_Work order_. The lines below starting at the line containing "Biofilm (7, 1092)" and ending at the line containing "Dual-Flush Toilets (14, 1161)" are to be repeated exactly, with both ends kept and nothing else added.

[Records for this task Boundary: Start]

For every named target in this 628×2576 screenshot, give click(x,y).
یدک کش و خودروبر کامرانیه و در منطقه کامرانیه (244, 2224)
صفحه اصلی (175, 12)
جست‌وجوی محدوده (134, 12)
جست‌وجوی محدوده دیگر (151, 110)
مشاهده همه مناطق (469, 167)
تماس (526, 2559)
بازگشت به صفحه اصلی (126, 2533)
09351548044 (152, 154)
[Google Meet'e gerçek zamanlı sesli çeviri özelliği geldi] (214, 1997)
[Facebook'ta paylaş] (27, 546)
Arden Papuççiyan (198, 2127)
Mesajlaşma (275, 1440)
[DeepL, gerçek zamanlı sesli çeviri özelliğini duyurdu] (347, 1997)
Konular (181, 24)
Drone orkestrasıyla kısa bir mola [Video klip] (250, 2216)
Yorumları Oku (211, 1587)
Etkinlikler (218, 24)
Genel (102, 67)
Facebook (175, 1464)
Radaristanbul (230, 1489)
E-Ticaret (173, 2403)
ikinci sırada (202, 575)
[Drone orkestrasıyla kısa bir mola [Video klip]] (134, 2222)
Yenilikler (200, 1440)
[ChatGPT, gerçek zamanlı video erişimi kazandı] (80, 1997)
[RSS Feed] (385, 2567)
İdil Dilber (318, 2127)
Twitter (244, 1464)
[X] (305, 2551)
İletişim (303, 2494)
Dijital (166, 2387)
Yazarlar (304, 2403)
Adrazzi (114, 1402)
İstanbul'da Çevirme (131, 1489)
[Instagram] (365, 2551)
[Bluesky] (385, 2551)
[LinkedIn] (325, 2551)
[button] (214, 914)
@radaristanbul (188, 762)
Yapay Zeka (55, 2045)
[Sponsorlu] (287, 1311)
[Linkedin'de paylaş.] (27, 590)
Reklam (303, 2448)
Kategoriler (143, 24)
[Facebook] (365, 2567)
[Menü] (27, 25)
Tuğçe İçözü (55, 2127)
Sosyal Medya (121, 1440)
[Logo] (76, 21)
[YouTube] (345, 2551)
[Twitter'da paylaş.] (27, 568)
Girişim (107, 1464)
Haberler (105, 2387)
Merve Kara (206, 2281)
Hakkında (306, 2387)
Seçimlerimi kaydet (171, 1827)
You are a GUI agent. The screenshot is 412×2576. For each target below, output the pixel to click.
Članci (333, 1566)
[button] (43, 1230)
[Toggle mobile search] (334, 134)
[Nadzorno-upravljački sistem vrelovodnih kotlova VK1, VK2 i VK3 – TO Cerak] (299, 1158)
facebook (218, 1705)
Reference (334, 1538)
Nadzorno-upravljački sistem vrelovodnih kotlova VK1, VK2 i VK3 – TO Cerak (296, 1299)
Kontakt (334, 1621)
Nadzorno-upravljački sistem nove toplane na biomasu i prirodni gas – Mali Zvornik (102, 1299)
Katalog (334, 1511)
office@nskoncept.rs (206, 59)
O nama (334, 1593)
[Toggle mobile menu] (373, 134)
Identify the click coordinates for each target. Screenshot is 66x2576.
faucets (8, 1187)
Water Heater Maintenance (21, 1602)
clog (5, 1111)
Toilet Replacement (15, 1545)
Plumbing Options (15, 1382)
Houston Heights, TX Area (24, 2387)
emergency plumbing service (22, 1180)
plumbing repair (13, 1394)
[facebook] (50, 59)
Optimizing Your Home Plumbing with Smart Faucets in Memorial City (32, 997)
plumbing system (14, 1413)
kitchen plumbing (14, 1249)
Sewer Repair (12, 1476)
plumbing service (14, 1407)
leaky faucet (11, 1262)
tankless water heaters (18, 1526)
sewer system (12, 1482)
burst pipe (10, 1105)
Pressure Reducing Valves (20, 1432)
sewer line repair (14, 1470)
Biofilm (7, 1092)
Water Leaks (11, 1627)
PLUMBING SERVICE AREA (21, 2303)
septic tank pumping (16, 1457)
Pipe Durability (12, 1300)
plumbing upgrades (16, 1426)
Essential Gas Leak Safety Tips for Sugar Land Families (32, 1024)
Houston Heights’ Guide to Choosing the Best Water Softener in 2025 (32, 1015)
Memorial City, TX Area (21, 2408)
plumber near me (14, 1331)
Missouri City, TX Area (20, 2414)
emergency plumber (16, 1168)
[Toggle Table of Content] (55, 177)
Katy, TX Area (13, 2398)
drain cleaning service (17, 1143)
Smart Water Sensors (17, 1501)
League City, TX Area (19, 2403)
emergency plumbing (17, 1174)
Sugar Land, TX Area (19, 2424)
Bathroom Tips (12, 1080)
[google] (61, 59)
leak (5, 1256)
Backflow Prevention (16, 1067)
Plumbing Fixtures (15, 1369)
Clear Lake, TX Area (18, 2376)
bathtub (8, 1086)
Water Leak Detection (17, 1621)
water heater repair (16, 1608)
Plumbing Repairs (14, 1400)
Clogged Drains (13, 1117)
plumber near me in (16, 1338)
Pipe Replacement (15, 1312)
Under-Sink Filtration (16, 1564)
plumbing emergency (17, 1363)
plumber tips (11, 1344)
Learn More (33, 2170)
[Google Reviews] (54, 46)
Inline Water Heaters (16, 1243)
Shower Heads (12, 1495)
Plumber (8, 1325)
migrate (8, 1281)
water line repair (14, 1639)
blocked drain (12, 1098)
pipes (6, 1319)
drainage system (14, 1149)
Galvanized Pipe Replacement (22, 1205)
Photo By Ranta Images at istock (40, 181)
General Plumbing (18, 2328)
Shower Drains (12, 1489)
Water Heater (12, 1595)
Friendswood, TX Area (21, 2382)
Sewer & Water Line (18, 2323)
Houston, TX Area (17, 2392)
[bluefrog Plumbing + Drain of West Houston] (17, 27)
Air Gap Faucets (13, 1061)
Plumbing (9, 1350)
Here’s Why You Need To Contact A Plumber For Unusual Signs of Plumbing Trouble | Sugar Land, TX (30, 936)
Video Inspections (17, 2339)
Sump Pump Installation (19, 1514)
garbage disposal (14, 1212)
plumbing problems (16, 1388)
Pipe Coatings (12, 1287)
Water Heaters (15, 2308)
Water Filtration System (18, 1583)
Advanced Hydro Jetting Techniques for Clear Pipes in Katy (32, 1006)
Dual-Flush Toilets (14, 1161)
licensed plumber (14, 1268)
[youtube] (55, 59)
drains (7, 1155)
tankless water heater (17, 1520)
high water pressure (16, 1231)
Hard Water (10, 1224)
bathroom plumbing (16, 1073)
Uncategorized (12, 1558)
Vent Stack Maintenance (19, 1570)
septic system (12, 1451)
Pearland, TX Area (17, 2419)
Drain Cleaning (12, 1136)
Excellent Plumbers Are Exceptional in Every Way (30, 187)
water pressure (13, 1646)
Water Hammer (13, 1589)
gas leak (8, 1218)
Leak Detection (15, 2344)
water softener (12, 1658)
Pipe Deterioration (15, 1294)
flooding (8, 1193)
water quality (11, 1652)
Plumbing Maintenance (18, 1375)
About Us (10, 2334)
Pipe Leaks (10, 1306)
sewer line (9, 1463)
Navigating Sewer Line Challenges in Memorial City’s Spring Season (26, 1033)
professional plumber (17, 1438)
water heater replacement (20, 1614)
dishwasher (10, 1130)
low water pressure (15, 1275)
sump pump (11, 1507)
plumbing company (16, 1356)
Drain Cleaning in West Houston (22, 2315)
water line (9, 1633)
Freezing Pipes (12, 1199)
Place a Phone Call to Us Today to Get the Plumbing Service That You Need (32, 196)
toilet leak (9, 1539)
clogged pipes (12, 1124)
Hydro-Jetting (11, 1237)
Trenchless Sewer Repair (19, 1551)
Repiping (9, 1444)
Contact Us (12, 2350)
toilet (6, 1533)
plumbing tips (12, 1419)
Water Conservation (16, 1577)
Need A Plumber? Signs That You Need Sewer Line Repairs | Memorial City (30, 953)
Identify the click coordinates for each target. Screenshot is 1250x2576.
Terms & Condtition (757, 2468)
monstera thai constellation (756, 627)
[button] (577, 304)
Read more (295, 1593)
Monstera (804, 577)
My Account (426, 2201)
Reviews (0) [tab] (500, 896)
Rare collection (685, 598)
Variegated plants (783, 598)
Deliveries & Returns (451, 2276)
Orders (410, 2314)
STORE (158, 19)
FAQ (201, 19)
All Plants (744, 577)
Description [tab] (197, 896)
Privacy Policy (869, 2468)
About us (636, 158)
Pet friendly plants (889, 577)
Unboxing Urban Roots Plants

[Records for this task Boundary: End]

_Result_.
Biofilm (7, 1092)
Water Leaks (11, 1627)
PLUMBING SERVICE AREA (21, 2303)
septic tank pumping (16, 1457)
Pipe Durability (12, 1300)
plumbing upgrades (16, 1426)
Essential Gas Leak Safety Tips for Sugar Land Families (32, 1024)
Houston Heights’ Guide to Choosing the Best Water Softener in 2025 (32, 1015)
Memorial City, TX Area (21, 2408)
plumber near me (14, 1331)
Missouri City, TX Area (20, 2414)
emergency plumber (16, 1168)
[Toggle Table of Content] (55, 177)
Katy, TX Area (13, 2398)
drain cleaning service (17, 1143)
Smart Water Sensors (17, 1501)
League City, TX Area (19, 2403)
emergency plumbing (17, 1174)
Sugar Land, TX Area (19, 2424)
Bathroom Tips (12, 1080)
[google] (61, 59)
leak (5, 1256)
Backflow Prevention (16, 1067)
Plumbing Fixtures (15, 1369)
Clear Lake, TX Area (18, 2376)
bathtub (8, 1086)
Water Leak Detection (17, 1621)
water heater repair (16, 1608)
Plumbing Repairs (14, 1400)
Clogged Drains (13, 1117)
plumber near me in (16, 1338)
Pipe Replacement (15, 1312)
Under-Sink Filtration (16, 1564)
plumbing emergency (17, 1363)
plumber tips (11, 1344)
Learn More (33, 2170)
[Google Reviews] (54, 46)
Inline Water Heaters (16, 1243)
Shower Heads (12, 1495)
Plumber (8, 1325)
migrate (8, 1281)
water line repair (14, 1639)
blocked drain (12, 1098)
pipes (6, 1319)
drainage system (14, 1149)
Galvanized Pipe Replacement (22, 1205)
Photo By Ranta Images at istock (40, 181)
General Plumbing (18, 2328)
Shower Drains (12, 1489)
Water Heater (12, 1595)
Friendswood, TX Area (21, 2382)
Sewer & Water Line (18, 2323)
Houston, TX Area (17, 2392)
[bluefrog Plumbing + Drain of West Houston] (17, 27)
Air Gap Faucets (13, 1061)
Plumbing (9, 1350)
Here’s Why You Need To Contact A Plumber For Unusual Signs of Plumbing Trouble | Sugar Land, TX (30, 936)
Video Inspections (17, 2339)
Sump Pump Installation (19, 1514)
garbage disposal (14, 1212)
plumbing problems (16, 1388)
Pipe Coatings (12, 1287)
Water Heaters (15, 2308)
Water Filtration System (18, 1583)
Advanced Hydro Jetting Techniques for Clear Pipes in Katy (32, 1006)
Dual-Flush Toilets (14, 1161)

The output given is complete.